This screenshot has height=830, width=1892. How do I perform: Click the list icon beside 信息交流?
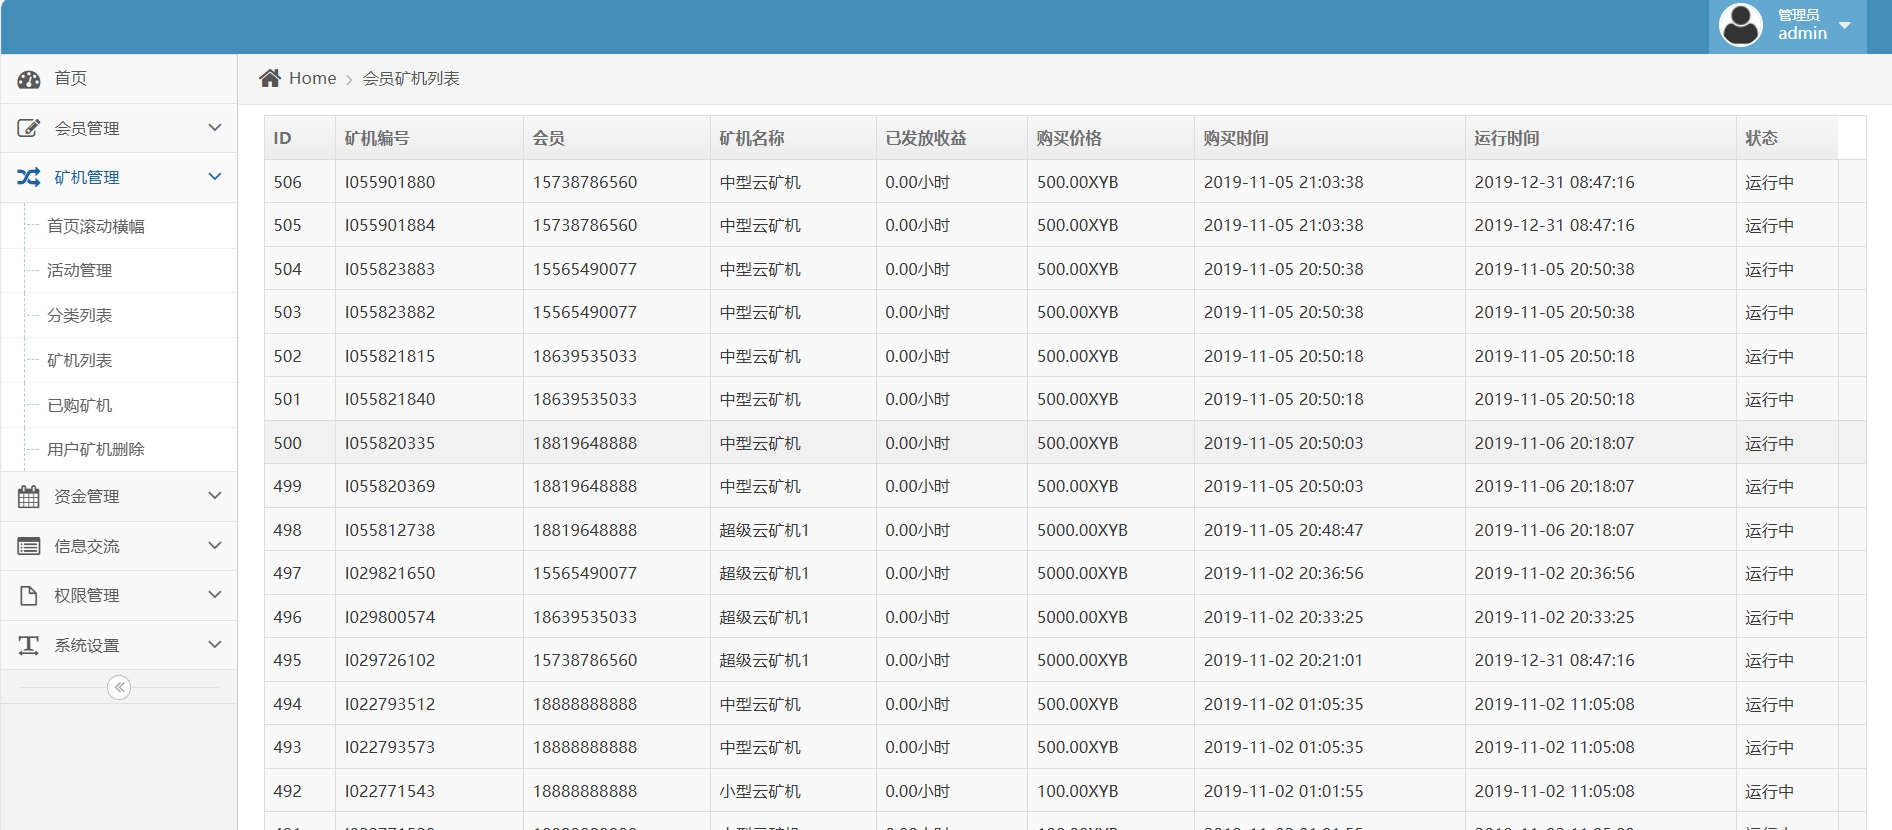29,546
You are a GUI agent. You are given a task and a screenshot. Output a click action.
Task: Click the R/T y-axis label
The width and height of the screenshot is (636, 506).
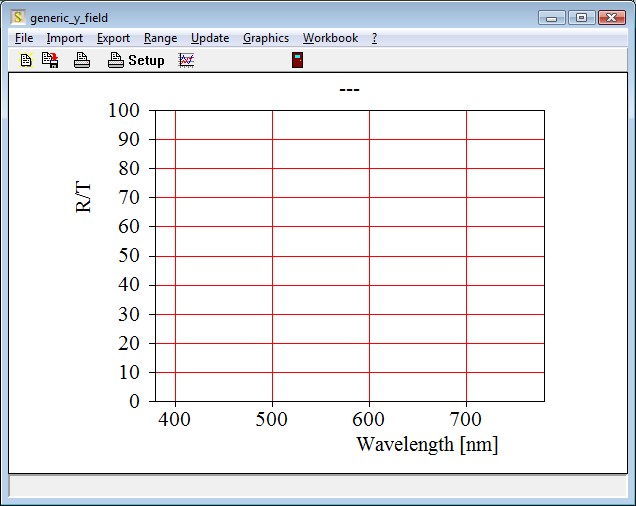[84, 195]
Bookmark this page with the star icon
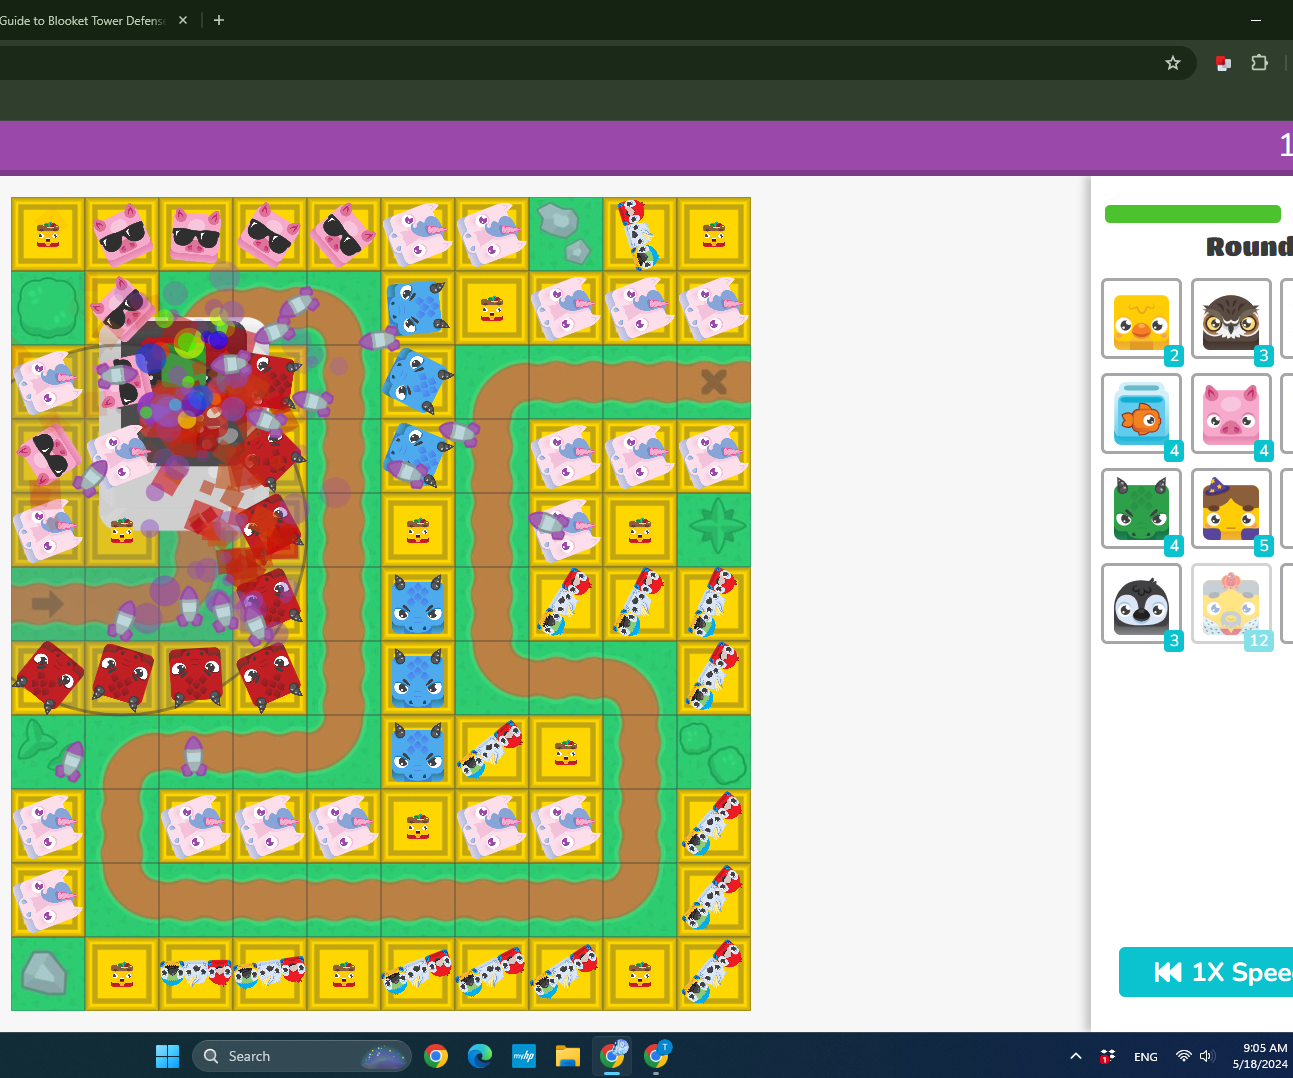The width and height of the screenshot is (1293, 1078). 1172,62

══════════

### PROBLEM TO WORK ON
Write out the material above exactly; no pictures.

### RESPONSE TO THIS TASK
This screenshot has height=830, width=1892. How do I perform: Click the list icon beside 信息交流?
29,546
You are a GUI agent. You are given a task and a screenshot. Output a click action.
Task: Click the R/T y-axis label
The width and height of the screenshot is (636, 506).
[84, 195]
Bookmark this page with the star icon
The width and height of the screenshot is (1293, 1078). 1172,62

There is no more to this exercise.